L'immensité des problèmes posés par le principe même d'une telle déclaration suggérerait de prudemment éviter un commentaire tant il est délicat d'aborder le sujet. Les termes du débat posent des questions inextricables entre la place de l'homme dans la nature, la notion d'humanité au regard de l'individu ou encore ce qu’il convient d’entendre par environnement. Il est facile d'ironiser sur une telle ambition ou au contraire de se réfugier dans des discours lénifiants très éloignés des questions juridiques. Pourtant, la démarche permet au moins de mettre en évidence des enjeux juridiques et, au delà des réponses apportées, devrait susciter le débat.

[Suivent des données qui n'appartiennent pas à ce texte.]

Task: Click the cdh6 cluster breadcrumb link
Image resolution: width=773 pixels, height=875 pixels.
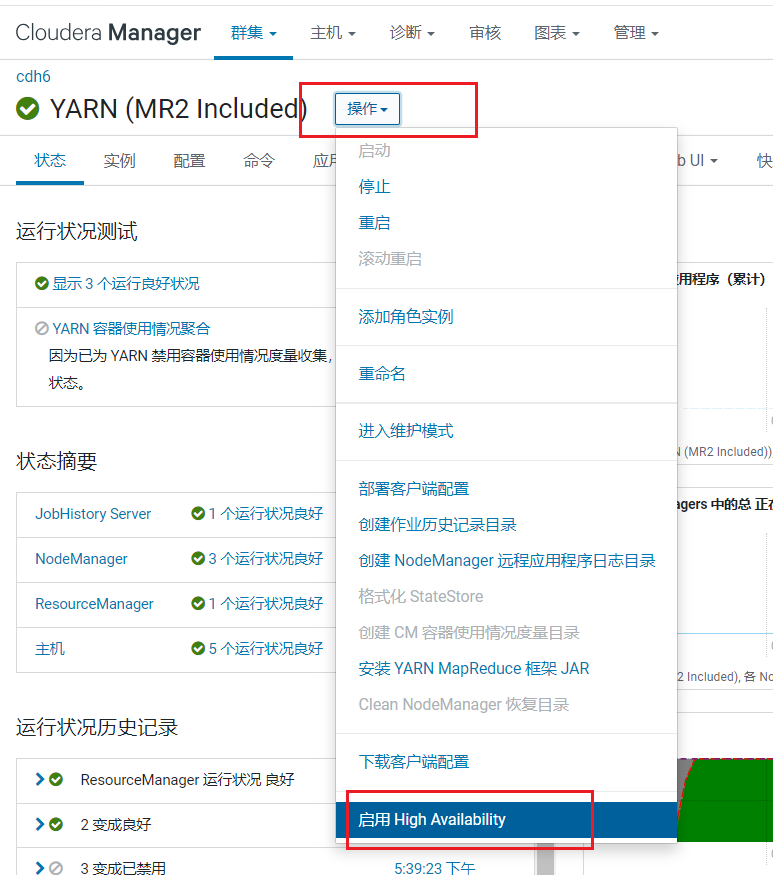Action: [x=33, y=76]
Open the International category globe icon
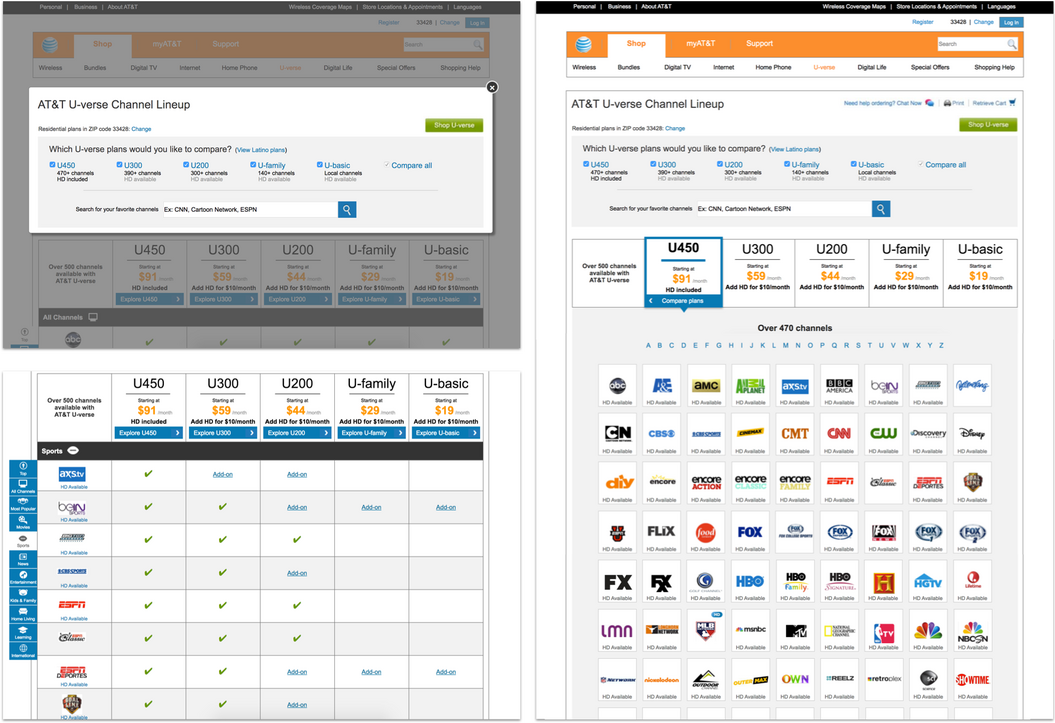Screen dimensions: 1055x723 point(22,649)
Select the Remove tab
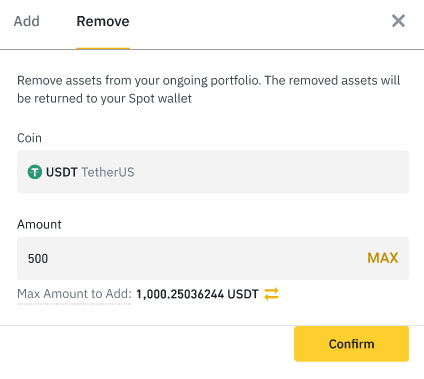Screen dimensions: 424x379 (103, 21)
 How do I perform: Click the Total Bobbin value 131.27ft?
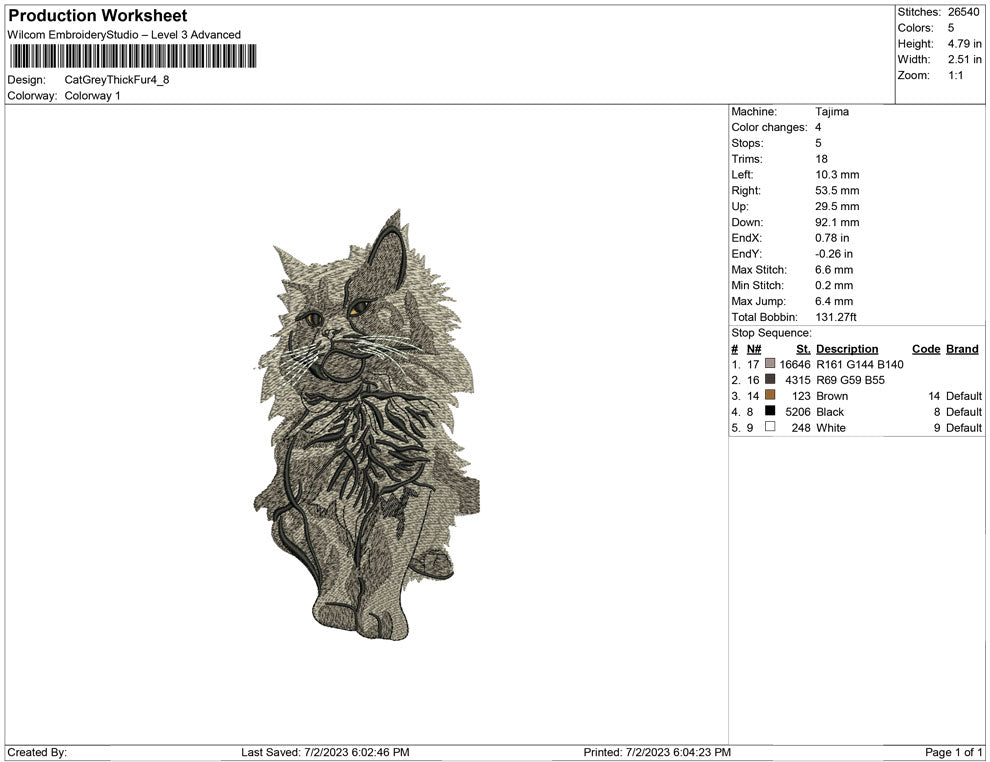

Écartons d'emblée les objections qui pourraient venir du caractère peu opérationnel à court terme d'une déclaration des droits de l'humanité. Il ne s'agit pas à ce stade de proposer des mécanismes directement juridictionnels. On ne niera pas que cette absence de perspectives ôte beaucoup de force à la proposition. Cependant, on peut, comme le fait le rapport Lepage, considérer qu'il s'agit d'une première étape et que, même si le chemin à parcourir reste long, un premier pas n'est pas inutile.
Mais, si on se place dans le champ du droit, on ne peut pas se contenter d'un texte de portée purement philosophique, d'un texte poétique ou encore d'une vision politique. Il faut examiner si une telle déclaration, en ouvrant des voies nouvelles, peut présenter un intérêt pour le juriste.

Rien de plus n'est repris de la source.